34.2.5 Repeatability

In a random effects model, we estimate the variance among groups $s_A^2$ . But we might wonder what proportion of the variance in our population do we think is among groups. This is known as “repeatability” or “the interclass correlation” and equals

$\frac{s_A^2}{s_A^2 + MS_{error}}$

A repeatability of zero means that measuring the same sample twice is about as reliable as taking two random samples, while a repeatability of one would imply no variation within an individual.

The repeatability for our lizard running example is = 0.763, so this is pretty repeatable.

34.2.5.1 Repeatability vs $R^2$

Repeatability measures how repeatable our measure is – that is what is how similar do we expect two measurements from a random lizard to be. This is only meaningful for random effects, but is super useful because this parameter has meaning outside of our model.

This is very different than $r^2$ the proportion of variance “explained by our model” ( $SS_{groups}/SS_{total}$ ). $r^2$ is not a parameter we can interpret outside of the scope of a single experiment. In our example $r^2$ equals $11.3219 / ( 11.3219 +1.5664) = 0.8785$ a number that clearly differs from our estimated repeatability.

34.2.6 Shrinkage

We know from our background on “regression to the mean” that exceptional values are likely overestimates. A ice benefit of the random effects approach is that we share information across individuals. That is, our estimate for an individual is “shrunk” towards the overall population mean.

Shrinkage depends on:

How variable the coefficients are across clusters
The degree of uncertainty associated with individual estimates

Let’s explore this for our lizard data:

First, lets grab predictions from our fixed effect model

fixed_predicted_means <- augment(lizard_runs_lm) %>%
  dplyr::select(lizard, .fitted) %>%
  dplyr::distinct(lizard,.fitted)%>%
  mutate(effect = "fixed")

Now let’s grab predictions from our random effect model

rand_predicted_means <- broom.mixed::augment(lizard_runs_rand) %>%
  dplyr::select(lizard, .fitted) %>%
  dplyr::distinct(lizard,.fitted)%>%
  mutate(effect = "random")

Now let’s combine them and plot. We see this “shrinkage” as extreme estimates are pulled toward the mean in the random-effect based estimates.

bind_rows(fixed_predicted_means,rand_predicted_means) %>%
  mutate(lizard = fct_reorder(lizard, .x = .fitted, .fun = mean)) %>%
  ggplot(aes(x = lizard, y = .fitted, color = effect))+
  geom_point()+
  geom_hline(yintercept =  2.139)

34.2.7 Assumptions of random effects models

Random effects models make our standard linear model assumptions and also assumes that groups (e.g. individuals, sites, etc.) are sampled at random and that group means are normally distributed.

But, we see in the next chapter that by modeling random effects we can model non-independence of observations.

34.2.8 Random effects Quiz

34.3 Mixed effects models

Of course, we can overcome this assumption of independence by modelling the dependence structure of the data. For example, if results of student’s tests are nondependent because they are in a class in a school we can put school and class into our model.

When we aren’t particularly interested in school or class themselves, these are called nuisance parameters.

When school (or class, or whatever “cluster” we’re concerned with) is chosen at random we can model it as a random effect.
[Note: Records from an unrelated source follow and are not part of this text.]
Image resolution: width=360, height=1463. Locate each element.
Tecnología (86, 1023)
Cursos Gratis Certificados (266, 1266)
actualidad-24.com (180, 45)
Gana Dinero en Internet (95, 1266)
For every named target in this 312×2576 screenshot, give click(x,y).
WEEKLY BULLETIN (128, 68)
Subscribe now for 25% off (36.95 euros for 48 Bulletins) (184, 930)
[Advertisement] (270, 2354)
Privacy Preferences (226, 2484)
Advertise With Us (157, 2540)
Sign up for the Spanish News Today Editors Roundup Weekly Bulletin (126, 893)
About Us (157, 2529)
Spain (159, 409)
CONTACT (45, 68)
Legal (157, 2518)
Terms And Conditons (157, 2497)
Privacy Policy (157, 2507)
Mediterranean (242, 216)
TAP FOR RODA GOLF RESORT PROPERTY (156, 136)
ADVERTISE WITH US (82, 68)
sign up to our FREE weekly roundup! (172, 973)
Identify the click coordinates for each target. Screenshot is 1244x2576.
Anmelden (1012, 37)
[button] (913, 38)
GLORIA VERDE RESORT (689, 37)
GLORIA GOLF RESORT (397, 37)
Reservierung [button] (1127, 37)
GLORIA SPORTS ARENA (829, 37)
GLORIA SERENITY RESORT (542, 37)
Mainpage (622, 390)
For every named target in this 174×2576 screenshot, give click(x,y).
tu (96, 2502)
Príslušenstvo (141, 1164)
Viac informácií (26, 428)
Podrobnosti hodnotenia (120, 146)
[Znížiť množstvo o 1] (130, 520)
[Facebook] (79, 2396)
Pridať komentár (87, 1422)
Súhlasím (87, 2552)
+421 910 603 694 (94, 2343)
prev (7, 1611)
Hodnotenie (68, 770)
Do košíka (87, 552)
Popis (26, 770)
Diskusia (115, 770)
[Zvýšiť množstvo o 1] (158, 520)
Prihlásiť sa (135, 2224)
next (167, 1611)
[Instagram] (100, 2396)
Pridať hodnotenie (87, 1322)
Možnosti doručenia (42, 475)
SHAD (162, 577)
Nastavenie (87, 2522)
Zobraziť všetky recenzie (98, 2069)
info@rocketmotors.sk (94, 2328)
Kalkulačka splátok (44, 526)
If not, we can use various other models, including generalized least squares (GLS), which we are not covering right now, but which have similar motivations.

34.3.1 Thinking about mixed effects models

How do we test for some fixed effect, like if type of math instruction increases math scores, in the presence of this nonindependence (like students in the same class learn from the same teacher etc…)?

In a mixed effect model, we model both fixed and random effects!!!!

34.3.1.1 Random Intercepts

With a “random intercept” each cluster gets its own intercept, which it drawn from some distribution. This on its own is much like the example in Chapter ??.

If we assume a random intercept only, we assume that each cluster draws an intercept from some distribution, but that clusters have the same slope (save what is specified in the fixed effect).

34.3.1.2 Random Slopes

With a “random slope” each cluster gets its own slope, which it drawn from some distribution.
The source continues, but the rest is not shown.